ACTIVITY - Using the entries below, output each line exactly from the first through the one that contains "1080x389 pixels.".
*** RECORDED INFORMATION Section Begins ***
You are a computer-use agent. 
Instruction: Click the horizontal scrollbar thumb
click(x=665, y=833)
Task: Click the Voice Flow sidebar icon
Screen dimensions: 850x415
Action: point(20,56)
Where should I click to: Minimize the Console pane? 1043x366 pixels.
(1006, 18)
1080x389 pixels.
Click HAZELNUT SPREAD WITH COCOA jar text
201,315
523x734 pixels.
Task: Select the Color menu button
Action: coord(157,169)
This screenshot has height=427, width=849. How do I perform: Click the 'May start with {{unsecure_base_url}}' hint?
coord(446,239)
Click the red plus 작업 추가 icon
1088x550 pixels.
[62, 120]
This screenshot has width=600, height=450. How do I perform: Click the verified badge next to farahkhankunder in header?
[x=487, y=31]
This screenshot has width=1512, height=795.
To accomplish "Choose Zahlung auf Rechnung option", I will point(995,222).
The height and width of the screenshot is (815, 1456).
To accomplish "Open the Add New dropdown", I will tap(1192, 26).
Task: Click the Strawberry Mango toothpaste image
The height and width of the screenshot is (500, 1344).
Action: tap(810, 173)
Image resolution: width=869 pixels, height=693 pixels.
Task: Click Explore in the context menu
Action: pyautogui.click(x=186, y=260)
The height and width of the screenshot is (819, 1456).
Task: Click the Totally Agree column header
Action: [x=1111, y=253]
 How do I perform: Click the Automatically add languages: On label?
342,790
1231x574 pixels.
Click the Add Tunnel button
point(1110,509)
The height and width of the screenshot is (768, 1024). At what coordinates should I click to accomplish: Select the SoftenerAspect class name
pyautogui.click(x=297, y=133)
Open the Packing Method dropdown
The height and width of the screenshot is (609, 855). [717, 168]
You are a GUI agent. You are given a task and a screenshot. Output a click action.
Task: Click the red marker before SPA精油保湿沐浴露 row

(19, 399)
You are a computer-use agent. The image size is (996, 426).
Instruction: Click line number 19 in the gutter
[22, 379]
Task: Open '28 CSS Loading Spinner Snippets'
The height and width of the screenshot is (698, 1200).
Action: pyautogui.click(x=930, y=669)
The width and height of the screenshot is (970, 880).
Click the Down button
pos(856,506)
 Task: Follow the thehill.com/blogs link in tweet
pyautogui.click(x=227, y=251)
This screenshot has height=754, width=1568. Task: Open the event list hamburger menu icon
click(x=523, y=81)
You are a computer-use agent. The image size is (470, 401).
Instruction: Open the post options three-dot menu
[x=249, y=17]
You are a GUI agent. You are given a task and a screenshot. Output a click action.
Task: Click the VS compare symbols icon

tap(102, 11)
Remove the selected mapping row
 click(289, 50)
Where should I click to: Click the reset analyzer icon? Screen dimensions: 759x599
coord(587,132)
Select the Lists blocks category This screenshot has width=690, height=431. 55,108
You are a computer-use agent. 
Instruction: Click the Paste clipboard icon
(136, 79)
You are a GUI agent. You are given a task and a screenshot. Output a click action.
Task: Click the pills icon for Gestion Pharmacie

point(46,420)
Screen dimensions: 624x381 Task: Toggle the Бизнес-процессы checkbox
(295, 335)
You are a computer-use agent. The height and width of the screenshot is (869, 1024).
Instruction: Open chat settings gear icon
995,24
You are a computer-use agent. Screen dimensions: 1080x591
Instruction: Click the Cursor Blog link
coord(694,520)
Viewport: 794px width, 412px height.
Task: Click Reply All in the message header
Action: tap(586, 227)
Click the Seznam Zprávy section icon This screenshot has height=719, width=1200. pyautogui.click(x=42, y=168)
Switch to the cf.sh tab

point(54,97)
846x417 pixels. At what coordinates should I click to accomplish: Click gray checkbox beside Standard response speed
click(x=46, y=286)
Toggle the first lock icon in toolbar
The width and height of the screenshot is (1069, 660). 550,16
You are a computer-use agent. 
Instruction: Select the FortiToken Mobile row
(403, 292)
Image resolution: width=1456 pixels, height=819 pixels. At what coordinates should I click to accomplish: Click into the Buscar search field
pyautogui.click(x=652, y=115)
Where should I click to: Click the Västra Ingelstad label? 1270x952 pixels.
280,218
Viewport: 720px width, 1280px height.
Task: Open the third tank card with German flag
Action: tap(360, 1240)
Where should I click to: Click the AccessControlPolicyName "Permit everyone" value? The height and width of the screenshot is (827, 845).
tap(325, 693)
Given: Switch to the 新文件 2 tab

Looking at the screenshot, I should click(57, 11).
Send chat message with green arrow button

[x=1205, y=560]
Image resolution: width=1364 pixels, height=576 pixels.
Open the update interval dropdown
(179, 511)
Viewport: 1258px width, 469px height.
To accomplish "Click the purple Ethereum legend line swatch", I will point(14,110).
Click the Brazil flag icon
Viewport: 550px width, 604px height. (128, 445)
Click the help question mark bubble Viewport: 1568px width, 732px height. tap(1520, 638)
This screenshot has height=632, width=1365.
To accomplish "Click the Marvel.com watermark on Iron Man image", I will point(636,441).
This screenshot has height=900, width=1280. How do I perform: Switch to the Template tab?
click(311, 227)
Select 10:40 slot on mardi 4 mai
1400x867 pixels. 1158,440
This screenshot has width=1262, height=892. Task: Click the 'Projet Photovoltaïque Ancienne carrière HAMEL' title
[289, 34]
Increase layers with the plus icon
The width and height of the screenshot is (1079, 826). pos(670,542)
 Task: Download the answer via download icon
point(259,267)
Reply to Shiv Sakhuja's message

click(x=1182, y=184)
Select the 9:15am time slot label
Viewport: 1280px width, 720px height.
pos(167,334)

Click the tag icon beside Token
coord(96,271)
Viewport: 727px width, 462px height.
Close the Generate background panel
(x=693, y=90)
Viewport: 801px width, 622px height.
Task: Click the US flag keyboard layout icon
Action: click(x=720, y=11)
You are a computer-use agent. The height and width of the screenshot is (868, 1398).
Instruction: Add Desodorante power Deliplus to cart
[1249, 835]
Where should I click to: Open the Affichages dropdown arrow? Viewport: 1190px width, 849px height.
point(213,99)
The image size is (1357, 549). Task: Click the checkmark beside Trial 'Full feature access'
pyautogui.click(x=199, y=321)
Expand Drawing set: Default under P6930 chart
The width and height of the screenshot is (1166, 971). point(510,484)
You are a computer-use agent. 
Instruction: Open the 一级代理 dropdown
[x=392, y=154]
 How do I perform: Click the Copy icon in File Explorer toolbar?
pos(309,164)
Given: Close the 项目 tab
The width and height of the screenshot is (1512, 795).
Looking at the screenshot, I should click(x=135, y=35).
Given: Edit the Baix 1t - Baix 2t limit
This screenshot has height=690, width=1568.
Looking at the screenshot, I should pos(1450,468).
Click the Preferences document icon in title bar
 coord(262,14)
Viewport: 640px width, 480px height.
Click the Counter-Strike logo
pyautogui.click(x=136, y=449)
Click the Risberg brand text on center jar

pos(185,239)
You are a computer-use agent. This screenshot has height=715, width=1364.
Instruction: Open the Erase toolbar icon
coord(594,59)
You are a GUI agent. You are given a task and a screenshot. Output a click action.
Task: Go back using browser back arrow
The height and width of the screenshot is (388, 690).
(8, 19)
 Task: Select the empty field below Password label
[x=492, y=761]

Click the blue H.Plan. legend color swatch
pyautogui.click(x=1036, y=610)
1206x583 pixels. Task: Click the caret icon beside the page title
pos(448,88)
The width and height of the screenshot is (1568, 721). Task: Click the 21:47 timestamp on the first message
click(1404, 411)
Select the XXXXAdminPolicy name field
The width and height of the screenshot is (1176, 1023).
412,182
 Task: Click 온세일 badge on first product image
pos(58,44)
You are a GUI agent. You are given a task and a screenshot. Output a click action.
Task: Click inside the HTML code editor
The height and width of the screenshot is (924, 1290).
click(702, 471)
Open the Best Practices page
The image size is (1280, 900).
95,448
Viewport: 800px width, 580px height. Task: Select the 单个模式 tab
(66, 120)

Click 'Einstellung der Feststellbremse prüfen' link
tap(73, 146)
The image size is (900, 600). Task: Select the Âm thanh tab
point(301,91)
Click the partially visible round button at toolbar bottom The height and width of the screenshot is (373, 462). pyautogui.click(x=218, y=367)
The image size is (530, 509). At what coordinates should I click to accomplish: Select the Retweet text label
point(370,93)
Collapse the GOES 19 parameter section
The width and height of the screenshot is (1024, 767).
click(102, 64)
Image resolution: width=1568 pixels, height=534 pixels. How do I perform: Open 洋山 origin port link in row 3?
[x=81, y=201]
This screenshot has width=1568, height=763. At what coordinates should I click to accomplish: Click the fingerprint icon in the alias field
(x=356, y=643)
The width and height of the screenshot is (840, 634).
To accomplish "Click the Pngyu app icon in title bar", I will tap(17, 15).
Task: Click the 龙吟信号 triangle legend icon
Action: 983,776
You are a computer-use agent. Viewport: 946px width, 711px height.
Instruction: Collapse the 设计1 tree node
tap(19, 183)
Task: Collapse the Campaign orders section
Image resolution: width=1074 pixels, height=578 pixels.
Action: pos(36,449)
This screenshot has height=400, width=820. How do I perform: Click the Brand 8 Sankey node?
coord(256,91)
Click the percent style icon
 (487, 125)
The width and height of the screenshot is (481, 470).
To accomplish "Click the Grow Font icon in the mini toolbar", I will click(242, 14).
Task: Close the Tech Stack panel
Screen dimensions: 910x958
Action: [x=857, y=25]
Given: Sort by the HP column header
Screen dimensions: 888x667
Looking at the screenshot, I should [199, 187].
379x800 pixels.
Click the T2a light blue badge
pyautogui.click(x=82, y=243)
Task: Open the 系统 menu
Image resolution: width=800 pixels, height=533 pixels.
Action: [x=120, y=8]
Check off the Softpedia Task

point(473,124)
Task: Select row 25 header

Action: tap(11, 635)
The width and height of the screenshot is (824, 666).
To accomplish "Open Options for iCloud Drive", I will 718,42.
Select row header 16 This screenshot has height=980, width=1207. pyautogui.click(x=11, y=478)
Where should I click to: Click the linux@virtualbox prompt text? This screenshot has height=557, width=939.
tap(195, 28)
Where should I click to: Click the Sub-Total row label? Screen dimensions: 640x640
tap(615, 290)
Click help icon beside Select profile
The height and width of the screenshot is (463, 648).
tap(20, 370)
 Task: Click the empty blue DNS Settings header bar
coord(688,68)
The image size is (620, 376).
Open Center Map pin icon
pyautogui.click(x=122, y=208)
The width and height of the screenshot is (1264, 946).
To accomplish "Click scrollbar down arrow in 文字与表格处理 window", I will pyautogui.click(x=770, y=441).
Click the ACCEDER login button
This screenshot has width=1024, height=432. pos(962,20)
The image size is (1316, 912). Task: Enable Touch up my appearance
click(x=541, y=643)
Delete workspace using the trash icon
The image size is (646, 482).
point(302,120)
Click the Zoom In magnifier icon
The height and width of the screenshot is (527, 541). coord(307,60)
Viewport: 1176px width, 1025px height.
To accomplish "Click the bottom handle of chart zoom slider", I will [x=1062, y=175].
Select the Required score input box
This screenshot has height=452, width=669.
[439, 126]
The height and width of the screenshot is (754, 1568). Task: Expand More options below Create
*** RECORDED INFORMATION Section Ends ***
FINAL ANSWER -
You are a computer-use agent. 
Instruction: Click the horizontal scrollbar thumb
click(x=665, y=833)
Task: Click the Voice Flow sidebar icon
Screen dimensions: 850x415
Action: point(20,56)
Where should I click to: Minimize the Console pane? 1043x366 pixels.
(1006, 18)
1080x389 pixels.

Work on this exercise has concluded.